Vatanın dağı taşı işgal altında, kömürle işletilecek su santrallarıyla sularımıza el konuyor, yönetimimiz yerelleştiriliyor, yönetim merkezimiz değiştiriliyor, başkentimiz çaktırmadan yerinden ediliyor, temellerine balyoz vuruluyor, yeri değiştiriliyor… Paranın kolları sardı dört yanımızı. Kentsel dönüşüm, paraya tutsak olmak, belleğini sildirmek demek… Amerikan askerinin sınırlarını korumayı teklif etmesi, yerli işbirlikçilerle bir olan düşmanlarınca çaktırmadan işgal edilmen, vatanının elden gitmesi demek…

Yeni anayasa diye tutturmaları bunların, çağımızın Sevr’ini kabul etmek, ülkemizin paylaşılmasına çanak tutmak demek…

Kültürel soykırım altındayız. Üstümüze her yönden geliyorlar. Direniyoruz. Ayaktayız, yıkılmıyoruz…

Eloğluna, anaları, ataları kin gütmeyi öğretmiş.
Günümüzdeki torunlar torbalar aynı kinin izindeler. Türk düşmanlığı, hiç eksilmeden, kanlarında bu güne dek süregelmiş…

Biz, bebek katiline bile, adaletin verdiği karardır, ölene kadar bir adada yan gelip yatacaktır, televizyona, özel telefona kavuşacaktır, katil arkadaşlarıyla cıvıldaşacaktır, cinsel güdülerinin bile hakkı verilecek, arada bir yanına istediği cins kişi koyuverilecektir, ne varmış bunda, diyoruz, eloğlunun anlayamayacağı duruşlar sergiliyoruz…

Akşam, beş eski komutanımız, teröristin, yobazın, dincinin, Türk düşmanının korkulu rüyası, yurdumuzun bekçisi Türk Ordusu’nun beş subayı,
beş emekli generali, akıl almaz bir şekilde, yıllar öncesinin vatanı koruyan bir bildirisiyle ilişkileri olabilir mi diye, cemaat, ah, yanlış dedim, bilmeden (sehven) dedim, bağışlayın, Cumhuriyet savcılarının önüne çıkarıldı, sonra da dördü tutuklandı onların, biliyor musunuz? On beş yıl, bilmem kaç yıl öncenin öcü alınsın diye. Bebek katiline, günü geldiğinde, Amerika’nın, Avrupa’nın istediği biçimde özgürlük verilebilinsin diye.

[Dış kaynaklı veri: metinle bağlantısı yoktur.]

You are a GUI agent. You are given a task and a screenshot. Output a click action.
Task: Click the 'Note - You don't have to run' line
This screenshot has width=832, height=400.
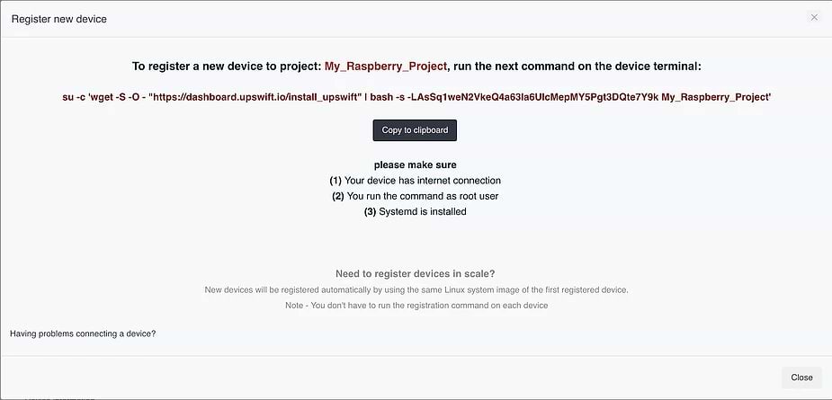416,306
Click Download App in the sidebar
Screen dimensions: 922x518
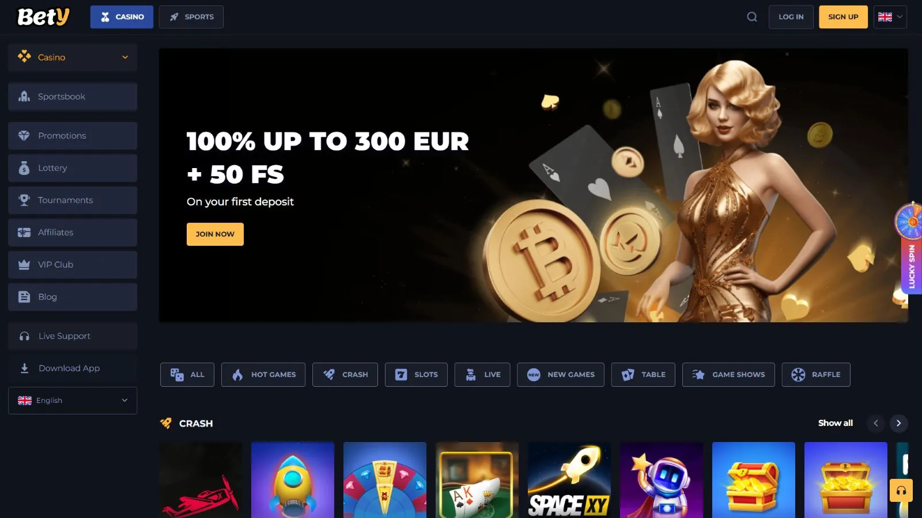coord(73,368)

Caniyi salarken, bunu kahramanlarla değiş tokuş yaparak salalım ki, işi çakanlar bile ses çıkaramasın, içten teslim alınsınlar, ordu da öyle sussun kalsın… diye.

Biz, öyle sevgi dolu, öyle bağışlayıcı, öyle hoşgörülü bir toplumuz işte.


Gâvurların “Aziz Valentin” günleri falan solda sıfır kalır, bizim “Sevgililer Günümüz” hepsine beş çeker.

İki gün önce ölen, ünlü tiyatro sanatçımıza (Tekin Akmansoy, 89) anma töreni düzenlenmiş tiyatrosunda.
İlk iki sırada üç beş kişi oturuyor, resmini çekmişler salonun. Koca salon bomboş… “Vefa bir semtin adı mı?” diye üste başlık atılmış. Vefa, yalnızca bir semtin adı değil ama bölücülüğe, kürtçülüğe, küreselciliğe bulaşmamışsan, insanı sevmişsen, ulusunu sevmişsen sonu böyle olur! demek olmalı bu. Bu çakalları öven üç beş söz etseydi sağlığında oralar adam almazdı… Ödül bile verirlerdi. Artık nobel mi olur, hoşgörü ödülü mü olur, sevgi ödülü mü olur… Birini yakıştırırlardı sanatçımıza, böyle öksüzmüş gibi veda ettirme yerine…

*

On binlerce Türk’ün katili, binlercesini sakat bırakan kanlı örgütün yayın organı bile var ülkemizde. Seçilmiş(?) dedikleri vekilleri, Meclis’te partileri, arkalarında sanatçı- aydın geçinen tatlı su sazanları, hainler, dönekler, paragözler, çıkarcılar… Bunlar, önceden Avrupa’da serbestçe kusarlardı, zehirlerini saçarlardı, şimdi bunu ortalık yerde, ülkemizin göbeğinde yapıyorlar.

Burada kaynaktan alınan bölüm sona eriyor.